Not sure if you need to go to the ER? Call the YRMC CareLine
Is your baby running a fever? Should you take her to the emergency room?
Maybe your toddler has a rash and you're wondering whether you should you take him to the doctor.
Your heart is racing. Should you rush to the hospital or wait to see if it passes?
Before heading to the ER, Yuma Regional Medical Center has a free service that might save you money and visit to the hospital. The hospital's CareLine -- 336-CARE (2273) -- is a toll-free number manned by nurses ready to answer health questions in English or Spanish and guide callers to appropriate care.
YRMC started the program more than 10 years ago to address the large number of people going to the emergency room that could have been seen in a lower level of care, either a primary care physician, urgent care center or even home care.
The hospital contracts with a service which employs nurses trained in telephone triage, usually nurses who have worked in the emergency room or intensive care unit.
“They have the skill set of being able to guide people to appropriate care. They don't diagnose but guide them to proper care: ‘This is what you should do next …,'” explained Machele Headington, vice president of marketing and communications for YRMC.
Sometimes a caller can take care of the problem at home.
One of the most common questions is: Should I go to the doctor or not?
About 90 percent of callers are concerned with symptoms they or a loved one are experiencing and they want to know what, and if, they should do something about it.
Eighty percent of callers had planned to go to the emergency room before calling CareLine. Of those, 75 percent were guided to a more appropriate level of care, other than the emergency room.
However, Headington noted, the nurses prefer to err on the side of caution when necessary.
“They're very conservative. Say you cut your finger open and it's bleeding a lot. Or you feel dizzy and your heart is racing. They are more likely to err on a higher level of care,” such as a visit to the ER, she said.
A large percentage of calls involve children, with fever, stomach ache and digestion some of the more common concerns. And calls always spike during flu season.
“Some times you just need reassurance. Do I need to go to the doctor?” Headington noted.
Nurses will answer questions and provide education as well.
“For example, a person goes to the doctor and she is told that she is borderline diabetic. When she gets home, she might want to know what that means,” Headington said.
The patient can get more information by calling the CareLine.
But a person doesn't have to be sick to take advantage of the service. CareLine has a large audio library available to those who simply want more information on a health-related topic.
“If someone is looking to change their diet or they want to know what a hairline fracture or they want to learn more about pink eye, they can just call,” Headington said.
The caller can explain what they are seeking and the operator will suggest an audio library topic.
The YRMC CareLine receives at least 1,200 calls a month, with a higher number in the winter.
Until about two years ago, the CareLine received from 900 to 1,000 calls a month, but the number has recently jumped to about 1,200 to 1,300 monthly calls.

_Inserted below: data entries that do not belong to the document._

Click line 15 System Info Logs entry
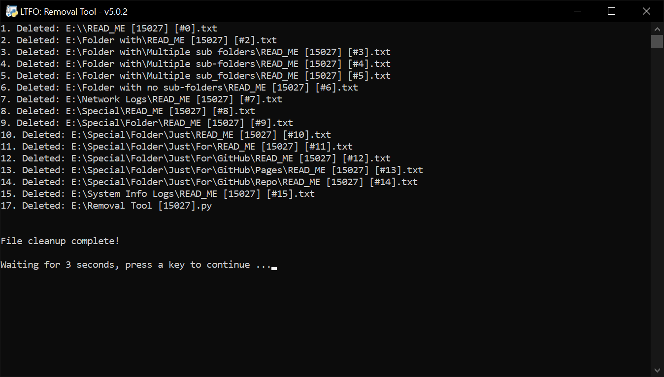 (158, 194)
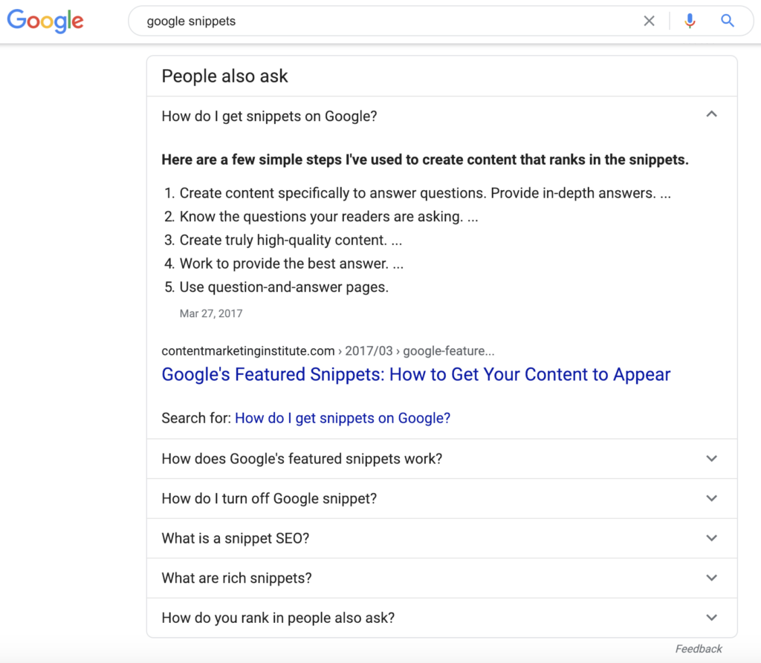Viewport: 761px width, 663px height.
Task: Click the Google logo
Action: point(45,21)
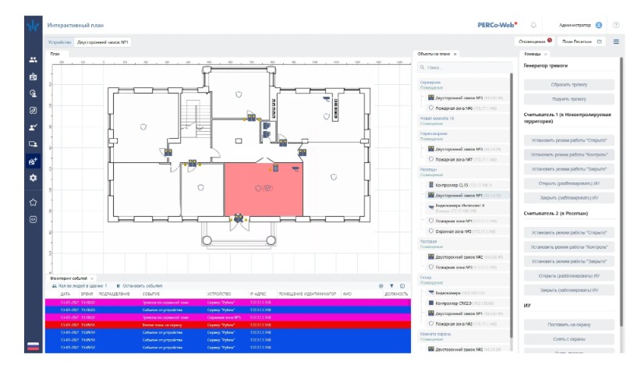Close the 'Объекты на плане' panel tab
This screenshot has width=641, height=368.
point(455,54)
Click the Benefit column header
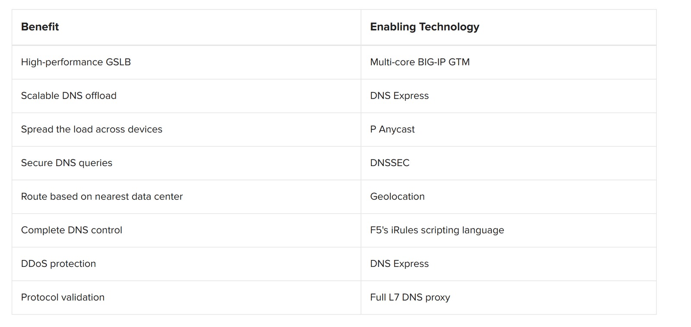The image size is (691, 327). point(40,27)
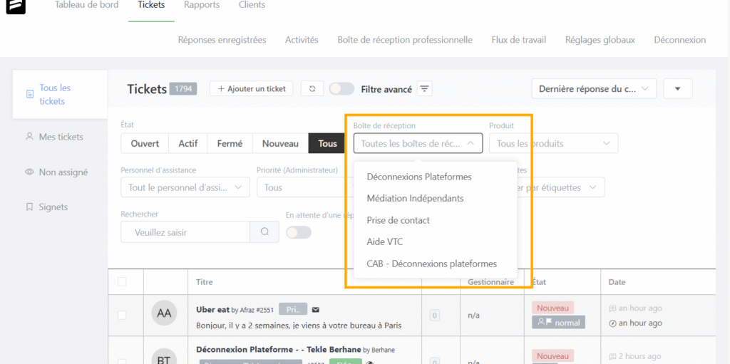Click the app logo in top left

pyautogui.click(x=16, y=7)
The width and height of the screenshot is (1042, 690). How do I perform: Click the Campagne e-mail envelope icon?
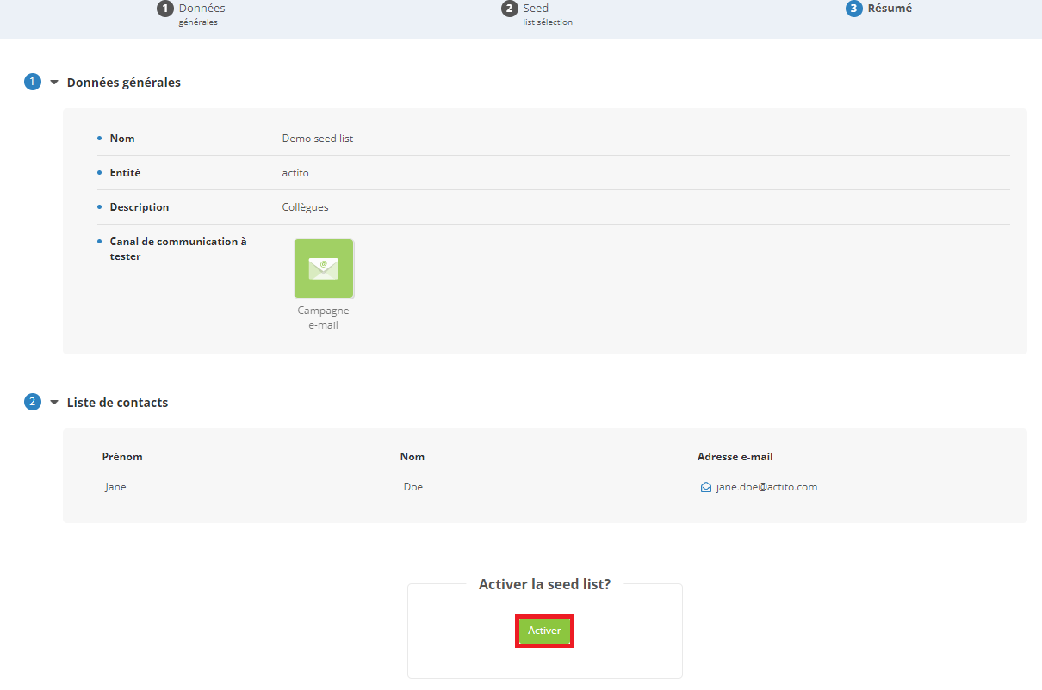click(x=324, y=268)
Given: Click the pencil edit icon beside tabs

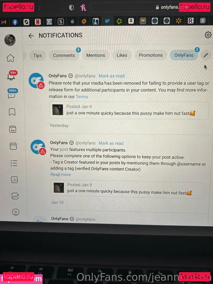Looking at the screenshot, I should (206, 55).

The CareLine gets a lot of repeat callers because once a person discovers the resource, they tend to use it again and again.
Headington wouldn't mind seeing the monthly numbers jump even more. “It's a free resource. We encourage people to use the resource.”
She recommends having the phone number handy, maybe on the refrigerator and cell phone contacts list.
Nurses are standing by 24 hours a day, seven days a week.
“You know how things seem to happen after hours or on weekends,” Headington quipped.